MM: Se manca riconoscimento tra le diverse parti del proprio operato e delle proprie responsabilità viene meno il terreno comune sul quale provare a costruire un processo di ascolto e confronto. Qualsiasi percorso di riparazione, accettazione e superamento prevede un’assunzione di responsabilità che nel caso della strage di Bologna viene a mancare dal momento che i condannati si dichiarano innocenti. Stando così le cose, non è possibile avviare alcun percorso di incontro, confronto e ascolto. In termini generali, invece, come può essere in altri casi di stragi o di crimini simili, ritengo che il confronto tra le memorie sia l’unica via per formarne una collettiva. Questo però presuppone un riconoscimento dei propri atti, del proprio ruolo, delle proprie responsabilità. A partire da ciò, nella diversità dei vissuti e delle memorie, tra vittime e carnefici, possiamo accettare di confrontarci con l’altro e le sue ragioni.
PS: Quali tipi di interrogativi possono animare l’ascolto e il riconoscimento?

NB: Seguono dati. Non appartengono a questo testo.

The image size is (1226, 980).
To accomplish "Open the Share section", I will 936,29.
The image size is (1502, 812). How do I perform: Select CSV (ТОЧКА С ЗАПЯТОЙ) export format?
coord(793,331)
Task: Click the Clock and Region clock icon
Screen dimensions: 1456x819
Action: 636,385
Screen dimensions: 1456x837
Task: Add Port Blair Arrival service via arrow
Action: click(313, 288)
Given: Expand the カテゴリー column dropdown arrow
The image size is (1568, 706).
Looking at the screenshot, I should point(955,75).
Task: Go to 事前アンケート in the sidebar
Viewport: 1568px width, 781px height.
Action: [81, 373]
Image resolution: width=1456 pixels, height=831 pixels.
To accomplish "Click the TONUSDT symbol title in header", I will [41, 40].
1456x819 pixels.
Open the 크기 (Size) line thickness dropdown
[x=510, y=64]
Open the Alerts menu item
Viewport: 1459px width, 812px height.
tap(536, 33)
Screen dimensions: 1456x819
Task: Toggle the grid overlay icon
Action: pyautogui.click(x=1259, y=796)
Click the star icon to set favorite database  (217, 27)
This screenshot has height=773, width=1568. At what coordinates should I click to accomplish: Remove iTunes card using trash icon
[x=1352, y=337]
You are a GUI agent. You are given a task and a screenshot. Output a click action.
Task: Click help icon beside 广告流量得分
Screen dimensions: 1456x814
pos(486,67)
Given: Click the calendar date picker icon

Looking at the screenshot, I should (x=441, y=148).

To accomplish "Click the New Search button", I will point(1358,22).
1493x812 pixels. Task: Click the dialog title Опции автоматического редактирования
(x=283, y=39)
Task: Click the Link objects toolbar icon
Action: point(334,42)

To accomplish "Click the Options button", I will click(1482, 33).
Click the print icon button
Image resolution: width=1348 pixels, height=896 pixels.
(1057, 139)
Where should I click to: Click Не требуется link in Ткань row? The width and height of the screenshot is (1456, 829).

La diversità di scelte e azioni commesse, da un punto di vista umano, domanda di essere problematizzata e interrogata. La sfida è quella di tenere vivo il dubbio: “come mai abbiamo agito diversamente?” Anche come vittime possiamo sfidarci a tenere conto dell’altro, proprio nel tentativo di scorgere e comprendere quella logica diversa che sulle prime sembra inspiegabile e inconcepibile. Il rischio, altrimenti, è quello di cadere in una spirale in cui si resta chiusi nella propria verità e nella propria memoria, dove l’altro viene semplicemente demonizzato. Al contrario, lo sforzo immane a cui siamo chiamati è quello di avviare un processo di mutuo ascolto e riconoscimento. Dal lato dei famigliari delle vittime occorre domandarsi: chi è costui che è stato condannato? È questo, mi pare, l’unico antidoto per non restare prigionieri della propria memoria che va messa in discussione attraverso il dialogo e il confronto. Certo, ciò domanda una scelta di disponibilità e un’assunzione di responsabilità rispetto alla propria storia e a quella degli altri. Solo da qui possono partire percorsi di giustizia riparativa fondati sull’ascolto dell’altro e sullo sforzo di immedesimarsi.
PS: Cosa fare, dunque?
MM: Occorre continuare a cercare di fronte alla complessità e agli intrighi, con un dubbio e un’interrogazione continui. Bisogna aprire gli archivi e continuare il lavorio storico: consolidare la verità è possibile solo nella desecretazione di tutti i documenti. Non dobbiamo avere paura della verità, anche se ciò potrebbe portare a ridiscutere, come previsto dalla legge, l’esito degli accertamenti giudiziari. Contemporaneamente, sul piano sociale, è importante imparare a confrontarsi con la diversità di vissuti tra vittime e carnefici. Quando si entra in un’aula di tribunale si capisce l’importanza della democrazia e del vivere insieme, lì ci si trova a lavorare sull’idea della responsabilità come processo di confronto. I percorsi di giustizia riparativa potrebbero essere visti come lo specchio della democrazia, ossia come il momento in cui ascoltiamo il punto di vista diverso che non avevamo considerato. Ecco, io credo sia da qui che dovremmo ripartire per allenarci al riconoscimento e all’ascolto dell’altro che dovrebbero essere il sale delle nostre società e del vivere civile.